Lotnisko w Bergamo (Włochy, Lombardia), obsługujące tanie połączenia lotnicze z i do Mediolanu, zostało we wtorek tymczasowo zamknięte po śmiertelnym wypadku na płycie lotniska. Zginął tam mężczyzna, który – jak podkreślają służby – nie był ani pasażerem, ani pracownikiem portu lotniczego. Do tragedii doszło, gdy ofiara została wciągnięta przez silnik samolotu przygotowującego się do startu.

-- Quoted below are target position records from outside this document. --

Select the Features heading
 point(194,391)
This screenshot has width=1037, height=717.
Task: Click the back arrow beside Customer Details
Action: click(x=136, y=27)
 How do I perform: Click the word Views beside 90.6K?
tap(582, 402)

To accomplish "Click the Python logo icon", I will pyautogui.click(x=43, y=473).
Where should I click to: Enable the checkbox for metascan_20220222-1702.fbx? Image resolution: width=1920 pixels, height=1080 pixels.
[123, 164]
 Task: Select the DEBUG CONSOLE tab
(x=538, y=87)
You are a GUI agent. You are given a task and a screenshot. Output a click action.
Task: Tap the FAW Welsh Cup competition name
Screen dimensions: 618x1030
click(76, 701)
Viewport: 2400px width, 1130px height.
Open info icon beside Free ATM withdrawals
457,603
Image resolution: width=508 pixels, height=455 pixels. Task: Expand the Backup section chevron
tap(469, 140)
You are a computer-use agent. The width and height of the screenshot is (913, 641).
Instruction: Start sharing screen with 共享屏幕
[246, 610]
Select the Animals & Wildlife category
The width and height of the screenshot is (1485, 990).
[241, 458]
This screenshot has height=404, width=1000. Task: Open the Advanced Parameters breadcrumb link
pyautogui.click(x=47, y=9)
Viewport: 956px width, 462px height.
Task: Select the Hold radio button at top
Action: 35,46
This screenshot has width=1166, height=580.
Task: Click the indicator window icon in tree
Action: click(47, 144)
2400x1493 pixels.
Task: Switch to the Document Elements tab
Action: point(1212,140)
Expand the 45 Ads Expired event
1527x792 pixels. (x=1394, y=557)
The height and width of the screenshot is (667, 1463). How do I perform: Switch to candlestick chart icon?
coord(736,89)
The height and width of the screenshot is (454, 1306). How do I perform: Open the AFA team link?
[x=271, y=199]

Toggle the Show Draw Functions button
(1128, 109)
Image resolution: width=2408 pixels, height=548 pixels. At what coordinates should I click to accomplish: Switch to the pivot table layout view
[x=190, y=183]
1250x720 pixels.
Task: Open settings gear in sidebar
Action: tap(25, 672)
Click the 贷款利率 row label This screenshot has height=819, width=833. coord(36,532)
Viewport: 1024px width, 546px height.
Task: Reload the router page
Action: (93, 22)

Do zdarzenia doszło we wtorek rano. Jak poinformowały władze lotniska, na które powołuje się agencja Reutera, operacje lotnicze zostały zawieszone od godziny 10:20 do 12:00 czasu lokalnego "z powodu problemu, który wystąpił na drodze kołowania". Na miejscu pracują służby, a okoliczności tragedii badają odpowiednie służby.
Rzecznik lotniska potwierdził, że w wyniku incydentu zginął mężczyzna, który nie był ani pasażerem, ani członkiem personelu portu. Według agencji ANSA, ofiara została wciągnięta przez silnik samolotu linii Volotea, przygotowującego się do startu. Włoskie biuro prasowe hiszpańskiego przewoźnika nie udzieliło na razie komentarza w tej sprawie.
"Corriere della Sera" informuje, że mężczyzna wbiegł na lotnisko, przedzierając się pod prąd. Pod terminalem pozostawił swój samochód, by później wpaść do hali przylotów i przebiec przez drzwi bezpieczeństwa, prowadzące bezpośrednio na płytę lotniska.
Gdy zbliżył się do samolotu wykonującego manewr tzw. pushbacku (wyjazdu z parkingu na pas startowy), został wciągnięty przez silnik maszyny.